Gorvett: Well, from a perspective of quantifying the ROI, we actually offered to come up with a business case that justified the investment and the effort that this would take. Two big unknowns at that point in time were IFRS and Sarbanes-Oxley. There was unease about the current processes and data integrity, the fact that we were closing our books between 15 and 25 days after each month-end.

So there was an unquantifiable justification for developing better BPM processes. But also, all the CFOs and financial controllers were asked, "If we do this program, what savings can you find?" Savings came out of the faster close, but they also came out of situations where someone might say, "We've got five people doing data collection in the old system. If we go to this new Web-based system and we do automated integration with the ERP systems, that will free up three of those five people." So we actually got the businesses to justify and identify what savings they could make.

The other justification was the cost of the software and the cost of the legacy maintenance and support. How many people did we have supporting legacy tools? Well, the businesses had about 15 people supporting multiple environments. We had contracts with Hyperion in each of the divisions, where we were paying for maintenance and service, and we've consolidated that all into one head-office contract.

BPM: Have you realized benefits beyond the fast close and some savings?

Gorvett: Absolutely. Another benefit to spin out of PRIME (the BPM portal name) is that we're getting more information. For example, we're now in a multidimensional environment instead of the two-dimensional legacy system. We can now split our data out and analyze it by product, by region, by channel, which we couldn't do in the past without a lot of extra work.

BPM: Are people using HFM fairly extensively to go in and look at data themselves and do comparisons across the company?

Gorvett: Yes. Analysis is being done continuously. People in far-flung parts of the business -- India, South Africa, South America, Asia -- just log on to Internet Explorer and put their data in and get on with their daily jobs. They don't have to worry about "Do I have the right drivers of my machine for the right version of Excel? Do I have a printer that will print this stuff out?"

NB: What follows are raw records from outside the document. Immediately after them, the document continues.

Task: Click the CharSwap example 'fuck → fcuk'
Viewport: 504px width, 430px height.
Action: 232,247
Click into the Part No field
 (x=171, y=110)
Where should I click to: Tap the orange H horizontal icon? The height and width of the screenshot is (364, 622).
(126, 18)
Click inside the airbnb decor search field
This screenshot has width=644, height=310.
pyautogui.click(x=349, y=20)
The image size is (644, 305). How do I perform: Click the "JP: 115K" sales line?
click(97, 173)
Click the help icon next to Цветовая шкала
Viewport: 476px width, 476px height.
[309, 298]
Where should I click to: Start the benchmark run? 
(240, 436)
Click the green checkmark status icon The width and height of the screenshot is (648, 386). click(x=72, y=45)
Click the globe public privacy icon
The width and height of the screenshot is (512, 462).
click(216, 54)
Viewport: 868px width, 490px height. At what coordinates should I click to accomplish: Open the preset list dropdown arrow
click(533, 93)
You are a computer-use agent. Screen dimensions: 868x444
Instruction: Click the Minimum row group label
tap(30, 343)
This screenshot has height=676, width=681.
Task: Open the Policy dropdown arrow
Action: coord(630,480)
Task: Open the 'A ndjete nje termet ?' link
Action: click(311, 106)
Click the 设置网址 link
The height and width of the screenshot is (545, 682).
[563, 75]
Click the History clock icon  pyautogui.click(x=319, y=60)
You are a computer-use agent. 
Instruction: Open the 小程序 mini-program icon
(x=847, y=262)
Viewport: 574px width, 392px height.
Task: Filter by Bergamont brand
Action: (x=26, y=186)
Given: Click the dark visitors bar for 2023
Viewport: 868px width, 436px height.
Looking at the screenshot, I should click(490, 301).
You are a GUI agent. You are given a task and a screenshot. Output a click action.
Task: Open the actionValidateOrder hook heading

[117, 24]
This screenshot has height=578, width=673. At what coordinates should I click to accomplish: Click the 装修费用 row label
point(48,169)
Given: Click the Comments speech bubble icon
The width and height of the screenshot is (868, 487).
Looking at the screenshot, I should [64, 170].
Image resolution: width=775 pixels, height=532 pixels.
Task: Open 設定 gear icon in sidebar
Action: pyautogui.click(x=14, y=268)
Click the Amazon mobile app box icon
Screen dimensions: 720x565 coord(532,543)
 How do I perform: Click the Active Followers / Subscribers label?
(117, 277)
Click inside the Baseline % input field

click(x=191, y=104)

Additionally, I don't have to spend three or four weeks every month-end sending out patches and upgrades and updates and supplementary information. When we do a change to the system, whether that be just to add a new account or include a new business or new way of collecting IFRS data, we change the system once and everybody gets that information immediately. So the reduction in downtime and the efficiency of the standardization of the system are a complete win. In summary, this has moved from a very manual, reactive situation, to a controlled, reliable, and stable proactive solution with highly adaptable and agile opportunities.